Print each record below word for word.

┌─ Input data

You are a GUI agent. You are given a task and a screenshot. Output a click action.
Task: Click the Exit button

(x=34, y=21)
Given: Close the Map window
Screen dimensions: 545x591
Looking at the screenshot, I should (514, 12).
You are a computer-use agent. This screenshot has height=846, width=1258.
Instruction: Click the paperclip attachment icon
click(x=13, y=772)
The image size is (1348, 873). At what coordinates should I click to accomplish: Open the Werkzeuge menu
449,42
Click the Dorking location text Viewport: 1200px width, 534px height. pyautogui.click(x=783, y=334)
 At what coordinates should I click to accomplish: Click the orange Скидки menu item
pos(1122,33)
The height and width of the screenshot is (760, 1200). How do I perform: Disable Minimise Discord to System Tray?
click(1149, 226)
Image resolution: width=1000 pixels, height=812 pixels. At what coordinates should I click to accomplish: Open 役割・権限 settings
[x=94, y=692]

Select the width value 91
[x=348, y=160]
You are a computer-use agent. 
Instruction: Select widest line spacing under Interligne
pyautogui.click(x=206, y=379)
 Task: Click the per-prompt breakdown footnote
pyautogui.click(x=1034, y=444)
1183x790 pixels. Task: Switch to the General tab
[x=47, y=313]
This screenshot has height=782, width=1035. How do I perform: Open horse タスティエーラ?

└─

• **Answer to this task**:
You are a GUI agent. You are given a task and a screenshot. Output a click action.
Task: Click the Exit button

(x=34, y=21)
Given: Close the Map window
Screen dimensions: 545x591
Looking at the screenshot, I should (514, 12).
You are a computer-use agent. This screenshot has height=846, width=1258.
Instruction: Click the paperclip attachment icon
click(x=13, y=772)
The image size is (1348, 873). At what coordinates should I click to accomplish: Open the Werkzeuge menu
449,42
Click the Dorking location text Viewport: 1200px width, 534px height. pyautogui.click(x=783, y=334)
 At what coordinates should I click to accomplish: Click the orange Скидки menu item
pos(1122,33)
The height and width of the screenshot is (760, 1200). How do I perform: Disable Minimise Discord to System Tray?
click(1149, 226)
Image resolution: width=1000 pixels, height=812 pixels. At what coordinates should I click to accomplish: Open 役割・権限 settings
[x=94, y=692]

Select the width value 91
[x=348, y=160]
You are a computer-use agent. 
Instruction: Select widest line spacing under Interligne
pyautogui.click(x=206, y=379)
 Task: Click the per-prompt breakdown footnote
pyautogui.click(x=1034, y=444)
1183x790 pixels. Task: Switch to the General tab
[x=47, y=313]
This screenshot has height=782, width=1035. How do I perform: Open horse タスティエーラ?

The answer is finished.